Orthogonal arrays and codes over rings

I have just posted to the arXiv a preprint of a paper with Josephine Kusuma about the subject in the title of this post. (Josephine is on the left in the picture, with Taoyang Wu; the water behind is Windermere.)

Josephine Kusuma, Taoyang Wu

Given a set S of words of length n over an alphabet A, we can imagine that the words are stacked in an N×n array, where N is the number of words. We say that S is an orthogonal array of strength t if, given any t columns of the array, each word of length t over A occurs the same number of times in the chosen positions. The strength of S is the largest t for which this holds.

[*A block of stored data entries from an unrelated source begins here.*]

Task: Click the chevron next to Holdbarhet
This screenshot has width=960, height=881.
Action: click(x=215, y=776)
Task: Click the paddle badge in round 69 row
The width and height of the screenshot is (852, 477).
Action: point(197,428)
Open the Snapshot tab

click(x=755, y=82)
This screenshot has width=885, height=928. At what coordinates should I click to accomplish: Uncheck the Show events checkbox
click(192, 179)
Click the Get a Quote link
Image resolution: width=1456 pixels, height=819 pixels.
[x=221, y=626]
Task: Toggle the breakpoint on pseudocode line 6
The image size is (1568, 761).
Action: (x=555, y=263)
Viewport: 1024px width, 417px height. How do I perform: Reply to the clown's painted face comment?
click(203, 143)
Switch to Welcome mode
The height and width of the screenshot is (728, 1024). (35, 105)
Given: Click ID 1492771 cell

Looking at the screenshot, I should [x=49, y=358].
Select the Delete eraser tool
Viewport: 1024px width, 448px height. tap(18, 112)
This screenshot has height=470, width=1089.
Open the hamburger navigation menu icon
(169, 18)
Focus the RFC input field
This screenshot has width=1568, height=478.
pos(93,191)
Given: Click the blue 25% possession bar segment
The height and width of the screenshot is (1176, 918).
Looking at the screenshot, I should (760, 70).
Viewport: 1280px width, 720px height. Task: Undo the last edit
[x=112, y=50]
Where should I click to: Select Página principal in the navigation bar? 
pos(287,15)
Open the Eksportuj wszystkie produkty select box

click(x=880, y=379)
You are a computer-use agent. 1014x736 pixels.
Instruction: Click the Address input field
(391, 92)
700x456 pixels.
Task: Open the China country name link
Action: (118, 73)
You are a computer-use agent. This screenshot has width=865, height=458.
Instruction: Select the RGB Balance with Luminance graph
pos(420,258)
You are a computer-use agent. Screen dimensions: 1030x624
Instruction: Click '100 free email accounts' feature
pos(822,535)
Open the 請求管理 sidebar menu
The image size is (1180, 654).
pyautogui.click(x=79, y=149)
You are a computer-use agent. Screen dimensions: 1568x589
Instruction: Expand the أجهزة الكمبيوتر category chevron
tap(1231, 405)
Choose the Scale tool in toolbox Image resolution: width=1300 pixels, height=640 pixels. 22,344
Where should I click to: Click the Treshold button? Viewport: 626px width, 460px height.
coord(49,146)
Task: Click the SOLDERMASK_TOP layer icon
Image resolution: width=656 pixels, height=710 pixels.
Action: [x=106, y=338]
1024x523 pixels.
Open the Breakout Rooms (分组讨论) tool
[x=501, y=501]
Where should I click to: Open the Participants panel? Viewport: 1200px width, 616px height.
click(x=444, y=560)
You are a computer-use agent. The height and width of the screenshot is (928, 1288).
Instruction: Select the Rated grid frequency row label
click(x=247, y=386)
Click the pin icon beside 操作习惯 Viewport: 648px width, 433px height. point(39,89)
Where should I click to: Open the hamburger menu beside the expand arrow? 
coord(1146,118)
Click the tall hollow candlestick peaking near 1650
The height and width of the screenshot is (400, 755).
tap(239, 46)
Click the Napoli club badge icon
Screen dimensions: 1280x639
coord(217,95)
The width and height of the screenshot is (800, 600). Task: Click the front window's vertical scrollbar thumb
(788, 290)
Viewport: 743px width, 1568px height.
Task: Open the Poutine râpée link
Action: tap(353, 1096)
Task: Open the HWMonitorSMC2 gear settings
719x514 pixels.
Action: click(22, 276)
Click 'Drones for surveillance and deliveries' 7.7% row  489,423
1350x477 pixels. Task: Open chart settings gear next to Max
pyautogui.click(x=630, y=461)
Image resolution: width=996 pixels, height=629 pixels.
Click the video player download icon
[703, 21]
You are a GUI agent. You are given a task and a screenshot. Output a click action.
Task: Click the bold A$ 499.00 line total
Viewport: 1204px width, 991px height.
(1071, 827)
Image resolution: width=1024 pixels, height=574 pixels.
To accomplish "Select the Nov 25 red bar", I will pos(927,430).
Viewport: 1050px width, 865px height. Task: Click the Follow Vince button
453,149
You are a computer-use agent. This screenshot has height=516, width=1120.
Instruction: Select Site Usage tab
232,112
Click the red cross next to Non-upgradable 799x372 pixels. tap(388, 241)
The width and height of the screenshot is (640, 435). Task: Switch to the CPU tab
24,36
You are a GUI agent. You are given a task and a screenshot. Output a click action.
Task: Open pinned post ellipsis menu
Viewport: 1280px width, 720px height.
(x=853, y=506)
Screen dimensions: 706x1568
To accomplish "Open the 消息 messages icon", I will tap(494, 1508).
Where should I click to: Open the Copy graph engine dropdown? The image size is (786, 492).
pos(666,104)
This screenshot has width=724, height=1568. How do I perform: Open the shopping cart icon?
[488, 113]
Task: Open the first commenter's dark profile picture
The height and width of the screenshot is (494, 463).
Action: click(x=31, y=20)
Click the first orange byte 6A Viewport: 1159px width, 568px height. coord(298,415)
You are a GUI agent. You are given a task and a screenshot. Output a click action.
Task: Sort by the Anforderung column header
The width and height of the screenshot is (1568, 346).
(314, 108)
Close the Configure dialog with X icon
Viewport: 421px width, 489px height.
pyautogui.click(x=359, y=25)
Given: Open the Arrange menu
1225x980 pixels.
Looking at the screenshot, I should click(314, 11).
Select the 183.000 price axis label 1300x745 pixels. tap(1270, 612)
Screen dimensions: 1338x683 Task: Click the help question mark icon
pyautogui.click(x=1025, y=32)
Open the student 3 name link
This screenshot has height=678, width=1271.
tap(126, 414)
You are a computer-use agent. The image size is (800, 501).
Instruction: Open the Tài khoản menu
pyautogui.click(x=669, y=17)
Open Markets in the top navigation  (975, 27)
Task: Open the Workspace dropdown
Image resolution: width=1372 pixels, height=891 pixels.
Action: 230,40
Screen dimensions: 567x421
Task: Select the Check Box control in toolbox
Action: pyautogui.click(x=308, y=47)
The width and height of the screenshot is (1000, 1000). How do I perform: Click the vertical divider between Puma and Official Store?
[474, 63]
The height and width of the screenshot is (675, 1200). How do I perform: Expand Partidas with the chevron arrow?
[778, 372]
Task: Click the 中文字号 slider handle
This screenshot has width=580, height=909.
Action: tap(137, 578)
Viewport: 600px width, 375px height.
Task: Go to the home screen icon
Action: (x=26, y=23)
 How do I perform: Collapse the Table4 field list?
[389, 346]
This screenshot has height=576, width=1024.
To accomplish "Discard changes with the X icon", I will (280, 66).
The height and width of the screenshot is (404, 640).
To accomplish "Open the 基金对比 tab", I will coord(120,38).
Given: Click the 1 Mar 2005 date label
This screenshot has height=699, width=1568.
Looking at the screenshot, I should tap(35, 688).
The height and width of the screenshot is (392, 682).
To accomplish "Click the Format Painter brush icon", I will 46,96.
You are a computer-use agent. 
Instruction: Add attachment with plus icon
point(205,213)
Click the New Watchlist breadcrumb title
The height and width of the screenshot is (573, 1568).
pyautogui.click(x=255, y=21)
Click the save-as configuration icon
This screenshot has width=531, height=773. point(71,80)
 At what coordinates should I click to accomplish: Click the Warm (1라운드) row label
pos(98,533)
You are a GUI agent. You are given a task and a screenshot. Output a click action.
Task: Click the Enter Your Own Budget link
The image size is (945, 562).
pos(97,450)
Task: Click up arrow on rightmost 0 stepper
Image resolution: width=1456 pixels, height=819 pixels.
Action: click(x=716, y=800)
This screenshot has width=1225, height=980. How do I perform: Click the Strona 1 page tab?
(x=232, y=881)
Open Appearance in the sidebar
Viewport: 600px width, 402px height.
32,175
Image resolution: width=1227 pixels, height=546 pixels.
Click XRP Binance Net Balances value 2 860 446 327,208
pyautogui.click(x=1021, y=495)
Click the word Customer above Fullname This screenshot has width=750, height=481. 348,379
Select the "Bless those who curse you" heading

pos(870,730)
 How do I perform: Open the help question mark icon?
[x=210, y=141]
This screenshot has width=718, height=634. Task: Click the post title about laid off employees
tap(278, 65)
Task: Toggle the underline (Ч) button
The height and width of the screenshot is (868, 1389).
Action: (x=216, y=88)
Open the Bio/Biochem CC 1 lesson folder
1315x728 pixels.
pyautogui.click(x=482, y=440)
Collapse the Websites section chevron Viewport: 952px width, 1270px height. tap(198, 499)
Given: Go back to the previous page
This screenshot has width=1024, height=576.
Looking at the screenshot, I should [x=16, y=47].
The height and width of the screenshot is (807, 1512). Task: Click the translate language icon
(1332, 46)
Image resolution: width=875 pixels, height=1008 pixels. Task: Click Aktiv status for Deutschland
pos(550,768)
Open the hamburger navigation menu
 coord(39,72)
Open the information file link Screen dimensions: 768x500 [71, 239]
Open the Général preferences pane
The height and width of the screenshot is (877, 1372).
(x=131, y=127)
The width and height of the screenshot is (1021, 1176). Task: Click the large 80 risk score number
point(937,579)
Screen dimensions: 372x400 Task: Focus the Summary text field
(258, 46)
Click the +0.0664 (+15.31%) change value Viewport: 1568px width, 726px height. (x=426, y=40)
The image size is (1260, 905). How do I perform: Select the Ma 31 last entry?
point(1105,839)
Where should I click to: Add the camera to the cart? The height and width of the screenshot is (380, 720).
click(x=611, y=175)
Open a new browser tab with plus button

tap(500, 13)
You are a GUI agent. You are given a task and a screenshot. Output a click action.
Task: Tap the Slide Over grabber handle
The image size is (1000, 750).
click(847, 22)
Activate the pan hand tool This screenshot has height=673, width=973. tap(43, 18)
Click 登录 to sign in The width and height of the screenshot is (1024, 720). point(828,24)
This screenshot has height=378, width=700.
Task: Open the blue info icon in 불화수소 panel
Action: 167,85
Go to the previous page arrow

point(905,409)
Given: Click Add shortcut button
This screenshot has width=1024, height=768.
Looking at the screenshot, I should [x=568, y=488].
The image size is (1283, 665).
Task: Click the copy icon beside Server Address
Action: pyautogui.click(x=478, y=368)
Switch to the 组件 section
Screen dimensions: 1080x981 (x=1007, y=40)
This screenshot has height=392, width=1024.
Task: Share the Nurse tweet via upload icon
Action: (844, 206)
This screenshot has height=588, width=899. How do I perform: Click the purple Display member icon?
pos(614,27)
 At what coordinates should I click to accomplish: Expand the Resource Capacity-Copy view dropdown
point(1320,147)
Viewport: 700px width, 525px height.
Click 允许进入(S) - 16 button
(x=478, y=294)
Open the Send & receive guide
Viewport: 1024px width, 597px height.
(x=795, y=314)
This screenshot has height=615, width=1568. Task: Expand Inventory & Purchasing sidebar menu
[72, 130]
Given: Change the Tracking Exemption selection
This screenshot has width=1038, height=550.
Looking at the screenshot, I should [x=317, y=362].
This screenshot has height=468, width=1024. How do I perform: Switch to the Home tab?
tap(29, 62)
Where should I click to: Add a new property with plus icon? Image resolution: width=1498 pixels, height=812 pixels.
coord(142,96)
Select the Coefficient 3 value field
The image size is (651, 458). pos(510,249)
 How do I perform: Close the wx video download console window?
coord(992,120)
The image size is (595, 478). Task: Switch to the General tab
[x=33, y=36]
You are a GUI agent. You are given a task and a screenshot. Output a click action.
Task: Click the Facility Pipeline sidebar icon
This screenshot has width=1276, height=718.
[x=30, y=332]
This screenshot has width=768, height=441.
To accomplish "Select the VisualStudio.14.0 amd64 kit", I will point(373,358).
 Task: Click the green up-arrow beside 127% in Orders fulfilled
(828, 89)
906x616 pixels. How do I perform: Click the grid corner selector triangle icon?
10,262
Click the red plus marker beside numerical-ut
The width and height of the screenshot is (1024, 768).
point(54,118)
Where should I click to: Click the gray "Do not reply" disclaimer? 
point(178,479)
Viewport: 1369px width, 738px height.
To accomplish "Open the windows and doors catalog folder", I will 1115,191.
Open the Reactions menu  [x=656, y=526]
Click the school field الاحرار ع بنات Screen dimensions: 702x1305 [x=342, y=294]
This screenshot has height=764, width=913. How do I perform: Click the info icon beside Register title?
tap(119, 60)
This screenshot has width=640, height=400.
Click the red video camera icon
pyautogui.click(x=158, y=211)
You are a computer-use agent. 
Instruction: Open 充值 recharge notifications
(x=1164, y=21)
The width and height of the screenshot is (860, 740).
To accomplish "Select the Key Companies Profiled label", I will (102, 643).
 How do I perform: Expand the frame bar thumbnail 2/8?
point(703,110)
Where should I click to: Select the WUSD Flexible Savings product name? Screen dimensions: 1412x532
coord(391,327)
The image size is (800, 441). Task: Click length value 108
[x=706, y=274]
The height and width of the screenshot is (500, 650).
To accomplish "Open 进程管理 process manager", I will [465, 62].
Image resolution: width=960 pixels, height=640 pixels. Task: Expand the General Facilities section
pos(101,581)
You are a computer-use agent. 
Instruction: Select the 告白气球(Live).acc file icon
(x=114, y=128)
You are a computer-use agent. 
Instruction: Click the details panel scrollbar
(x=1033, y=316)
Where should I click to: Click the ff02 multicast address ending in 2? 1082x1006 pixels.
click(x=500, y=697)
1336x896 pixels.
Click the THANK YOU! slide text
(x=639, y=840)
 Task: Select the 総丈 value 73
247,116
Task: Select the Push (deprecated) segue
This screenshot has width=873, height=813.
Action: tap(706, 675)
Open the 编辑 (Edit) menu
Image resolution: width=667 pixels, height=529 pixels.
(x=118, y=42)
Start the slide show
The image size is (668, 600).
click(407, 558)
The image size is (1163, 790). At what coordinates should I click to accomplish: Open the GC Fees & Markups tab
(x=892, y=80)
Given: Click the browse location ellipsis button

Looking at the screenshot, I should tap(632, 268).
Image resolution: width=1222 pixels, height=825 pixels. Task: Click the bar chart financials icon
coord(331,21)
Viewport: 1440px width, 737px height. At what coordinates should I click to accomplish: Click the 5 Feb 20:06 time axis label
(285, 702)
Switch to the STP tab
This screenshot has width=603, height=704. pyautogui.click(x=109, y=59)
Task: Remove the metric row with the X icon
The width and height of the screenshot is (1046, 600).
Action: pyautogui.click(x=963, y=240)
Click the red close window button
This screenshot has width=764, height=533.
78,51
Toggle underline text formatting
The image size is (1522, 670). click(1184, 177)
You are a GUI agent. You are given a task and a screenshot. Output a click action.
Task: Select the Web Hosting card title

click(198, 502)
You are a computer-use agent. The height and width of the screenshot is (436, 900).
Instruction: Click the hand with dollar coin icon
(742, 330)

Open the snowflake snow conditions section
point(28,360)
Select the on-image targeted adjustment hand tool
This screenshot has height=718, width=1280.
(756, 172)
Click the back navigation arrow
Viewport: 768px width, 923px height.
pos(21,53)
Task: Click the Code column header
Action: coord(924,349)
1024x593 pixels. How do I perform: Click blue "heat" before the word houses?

One of Delsarte’s old results is that, if A is a finite field and S a linear code over A, then the strength of S is one less than the minimum Hamming weight of the dual of S. (The dual of S is the set of words having inner product 0 with every word in S; and the Hamming weight of a word is the number of non-zero coordinates.)

Our first theorem is that the same holds if A is a finite commutative ring with identity, and S a linear code over A (meaning a submodule of the free A-module An).

Not so surprising, you might say; but the real surprise is the difficulty of the proof. It depends on a property of finite rings which I didn’t know before this work. (I will from now on say “ring” to mean “commutative ring with identity”.) This is the property:

If I is a proper ideal of A, then the annihilator of I is non-zero.

The proof of this requires a structure theorem for finite rings which I couldn’t find written down anywhere: a finite ring is a direct sum of finite local rings. This is a special case of a general result about completions of semi-local rings (rings with only finitely many maximal ideals), using the observation that any finite ring is semi-local, and a finite ring is its own completion.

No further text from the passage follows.